▶ _Fragmento_
▶

La Inquisición dio, sencillamente, gran importancia al sistema del sambenito, y uno
de los deberes del Inquisidor cuando hacía las inspecciones periódicas a sus
distritos era el de ver si los sambenitos y los pedazos de tela se conservaban
debidamente en las iglesias. Naturalmente, con frecuencia se hicieron tentativas
para esconder o robar estos perdurables símbolos de vergüenza.
Moriscos y marranos
Por lo que a los moriscos se refiere, la historia del uso del Santo Oficio para
este fin puede explicarse muy brevemente, puesto que la experiencia de poco más
de un siglo bastó para persuadir al Gobierno español, en 1609, de que no podía
asimilar esta población extraña y que debía ser expulsada. Si los moros convertidos
en Granada llegaron a ser cristianos en algo más que el nombre o tuvieron una
oportunidad de aprender algo acerca de su nueva religión, dependió en gran parte
de si se relacionaban con los misioneros impregnados del espíritu de Talavera o
simplemente con las autoridades eclesiásticas con fuerza para obligarlos a asistir a
la misa. En el momento de la conquista de Granada se prometió a sus habitantes
que se librarían de la presencia de la Inquisición por un período de cuarenta años.

◀

▶ _Sección de datos_
▶

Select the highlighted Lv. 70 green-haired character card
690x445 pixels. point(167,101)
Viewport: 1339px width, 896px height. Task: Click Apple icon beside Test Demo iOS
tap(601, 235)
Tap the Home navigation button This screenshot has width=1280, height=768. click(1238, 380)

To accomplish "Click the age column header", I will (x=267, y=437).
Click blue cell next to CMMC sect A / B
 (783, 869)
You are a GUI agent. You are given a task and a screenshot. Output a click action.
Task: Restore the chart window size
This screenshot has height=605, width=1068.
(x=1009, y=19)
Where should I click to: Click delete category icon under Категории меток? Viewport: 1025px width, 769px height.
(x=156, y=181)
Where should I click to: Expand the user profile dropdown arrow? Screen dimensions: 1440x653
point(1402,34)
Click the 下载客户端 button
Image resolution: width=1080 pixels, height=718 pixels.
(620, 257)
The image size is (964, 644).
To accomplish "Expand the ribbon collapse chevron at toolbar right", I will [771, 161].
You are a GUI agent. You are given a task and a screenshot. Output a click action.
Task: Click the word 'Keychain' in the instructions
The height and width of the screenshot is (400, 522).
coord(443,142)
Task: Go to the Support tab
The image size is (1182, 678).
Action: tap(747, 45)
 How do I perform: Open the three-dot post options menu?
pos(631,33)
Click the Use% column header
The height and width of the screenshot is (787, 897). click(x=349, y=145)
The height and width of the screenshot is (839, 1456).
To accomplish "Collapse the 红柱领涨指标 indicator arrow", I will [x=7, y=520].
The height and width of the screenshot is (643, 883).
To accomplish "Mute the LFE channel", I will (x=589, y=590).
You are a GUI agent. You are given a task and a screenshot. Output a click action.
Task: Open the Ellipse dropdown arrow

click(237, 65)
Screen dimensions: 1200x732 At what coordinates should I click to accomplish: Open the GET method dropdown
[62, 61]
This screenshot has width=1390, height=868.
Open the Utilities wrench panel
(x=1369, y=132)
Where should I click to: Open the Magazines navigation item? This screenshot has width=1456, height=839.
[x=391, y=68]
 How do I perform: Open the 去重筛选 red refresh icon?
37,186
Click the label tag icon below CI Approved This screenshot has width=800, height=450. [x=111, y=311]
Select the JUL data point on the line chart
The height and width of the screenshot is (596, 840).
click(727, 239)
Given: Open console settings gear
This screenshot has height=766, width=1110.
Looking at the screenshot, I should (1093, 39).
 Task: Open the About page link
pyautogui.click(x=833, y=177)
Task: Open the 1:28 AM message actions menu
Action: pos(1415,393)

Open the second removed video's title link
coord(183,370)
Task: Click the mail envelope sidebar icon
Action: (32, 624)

◀

▶ _Tu objetivo_
Continúa el fragmento sobre la Inquisición y los moriscos a partir de su última oración.

▶ _Respuesta del ejercicio_
Se les concedió este largo plazo para que pudiesen estar tan instruidos en el credo
cristiano que después de ese tiempo se consideraría delito cualquier error de
doctrina. Pero esta promesa no se cumplió. Cuando Carlos V visitó Granada en
1526, recibió muchas quejas de malos tratos a sacerdotes, así como a funcionarios,
y se le presentó un cuadro tristísimo acerca de la situación del cristianismo entre
los moriscos. El resultado final fue la publicación de un edicto de Manrique, el
Inquisidor general, estableciendo un tribunal en Granada. Al mismo tiempo que se
concedía una amnistía para los delitos pasados y se otorgaba un tiempo de gracia
durante el cual se aceptarían las confesiones voluntarias, se indicó que después se
cumplirían rigurosamente las leyes contra la herejía.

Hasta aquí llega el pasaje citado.